Psychology Today: Blueprint for a Majority Third Party: The Dignity Party
We picture the political spectrum as a line running from Left to Right, liberal to conservative, Democrat to Republican. For much of our history, the middle was inhabited by conservative Democrats and liberal Republicans. By forging a compromise with centrists, one party or the other could muster enough support to legislate and govern. Achieving a political compromise was often slow and frustrating, but, until recently, it was not impossible.
Now, for a variety of reasons, the middle of the spectrum is depopulated. Compromise is seen as a betrayal of ideological principle.
Instead of searching in vain for policies that include some liberal elements (to mollify Democrats), and some conservative elements (to appease Republicans), we could look for a new synthesis of Right and Left that is fundamental enough to generate policies that satisfy deeper concerns they share.
Upon what human value could we build a synthesis of liberal and conservative principles?
Given the dysfunctional state of American politics, the need for a path that Right and Left can travel together is urgent. If conservatives and liberals cannot subordinate their partisan agendas to the common good, world leadership will pass to nations that do manage to transcend this obsolete ideological dichotomy.
I shall suggest here that if a political party were built on the notion of Dignity, instead of on Liberty or Equality, we could forge a synthesis of libertarian and egalitarian politics that incorporates the truths that sustain each of these traditional ideologies.

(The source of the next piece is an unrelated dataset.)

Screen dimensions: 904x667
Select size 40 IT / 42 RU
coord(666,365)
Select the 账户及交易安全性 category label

In proclaiming a right to "life, liberty, and the pursuit of happiness," the Founding Fathers came tantalizingly close to recognizing dignity as a fundamental right. By liberty they meant freedom from arbitrary or despotic government or control. Thus, the right to liberty affords a large measure of protection to our dignity. Likewise, the right to pursue happiness is undermined by the indignities of second-class citizenship. It's not much of a stretch to find in the Founders' intentions an implicit right to dignity.

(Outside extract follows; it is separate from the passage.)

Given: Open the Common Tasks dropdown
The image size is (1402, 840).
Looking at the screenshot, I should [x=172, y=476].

In contrast to a libertarian society, a dignitarian society is one in which economic power is not allowed to confer educational or political advantages on those who have it. For example, you wouldn't have to be rich to go to college or command a fortune to stand for office.
Much as church and state are separated in modern democracies, economic and political power will be separated in a dignitarian society. This means that publicly funded elections would replace the current practice of corporate and union campaign financing.

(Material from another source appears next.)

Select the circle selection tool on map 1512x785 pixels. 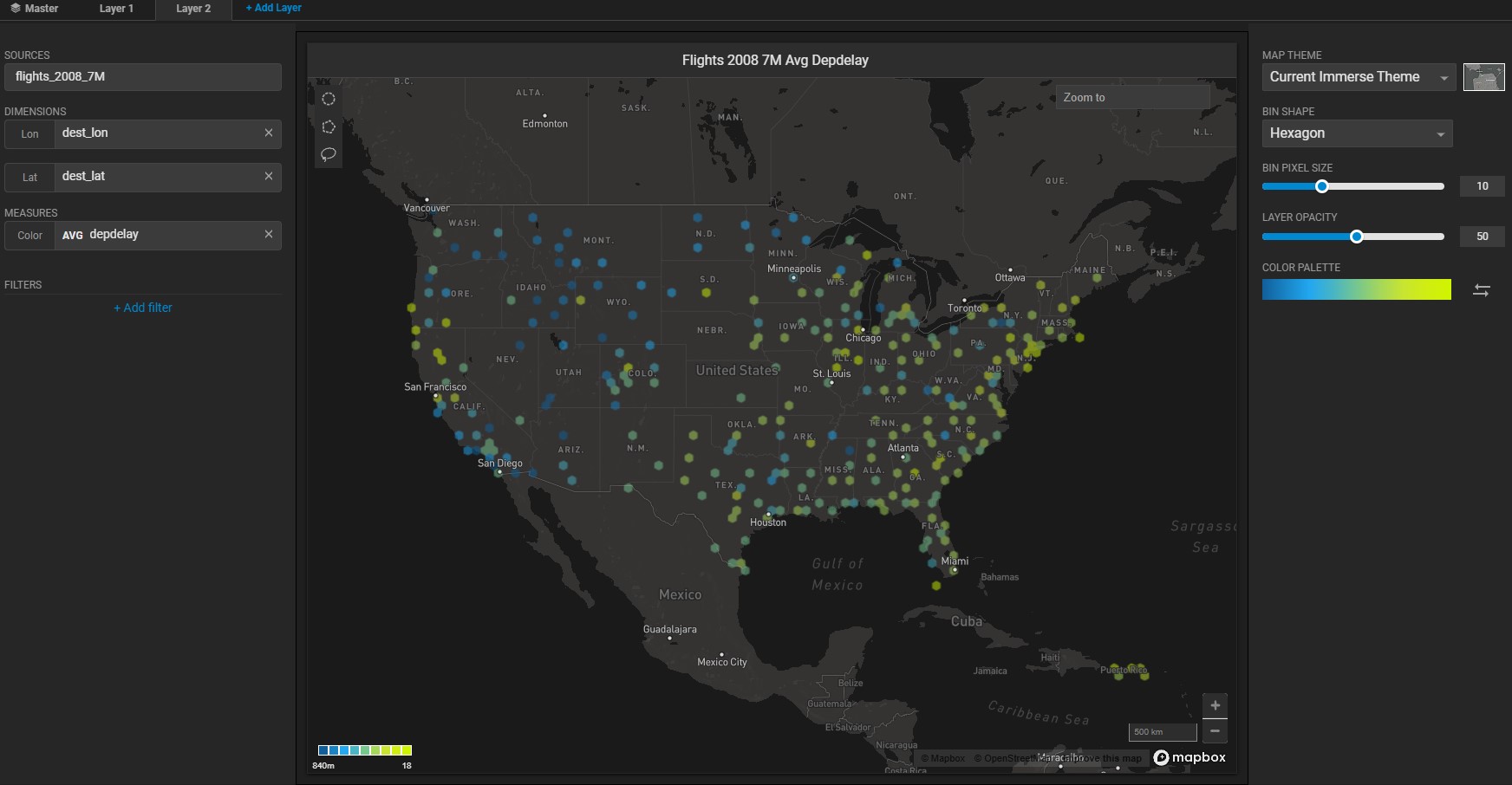[x=329, y=99]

In a dignitarian society, loss of social mobility, let alone division into impermeable classes, is unacceptable. If you apply yourself and work hard, institutional obstacles must not be insuperable. Thus, in a dignitarian society everyone has access to decent healthcare and is paid enough to work themselves out of poverty in a generation. The American Dream is a beacon lighting the way to a dignitarian society.
Rank itself may be unequal in a dignitarian society, reflecting undeniable differences in our talents, skills, experience, and levels of authority, but equal dignity is accorded everyone, regardless of role or rank, both interpersonally and institutionally.
Historically, conservatives are defenders of the rights of rank. They have fought to see that rank-holders are not hamstrung, that individual initiative and enterprise are not discouraged, that entrepreneurial activity is not stifled, and that, as a society, we keep our competitive edge.
In contrast, liberals see themselves as watchdogs against abuses of rank, the ill-effects of which fall primarily on the weak. We'll know we're living in a dignitarian society when conservatives condemn the corruption of power and liberals are willing to entrust rank-holders with the authority needed to lead.
In a dignitarian society, rank may change, but you're assured of having a place.
The politics of dignity spans the conservative-liberal divide. Martin Luther King, Jr. has a place of honor in a dignitarian society-for giving us his dream of dignity for all. So does Patrick Henry-for his immortal "Give me liberty or give me death." In the economic realm, no institution does more to curtail abuses of power than the free market. On those occasions when the market does appear to have betrayed us, we invariably discover that human beings have interfered with its freedom by rigging it to their advantage.
Our political history can be read as see-sawing between the ideological poles of Liberty and Equality. So long as the ideological spectrum had a middle, compromise was possible. But absent centrists, ideological polarization leads either to stagnation and decline or to unstable oscillations between the two ideological extremes.
Building a dignitarian society is not a utopian vision, but a natural evolutionary step for an America that can go nowhere so long as liberals and conservative are at loggerheads.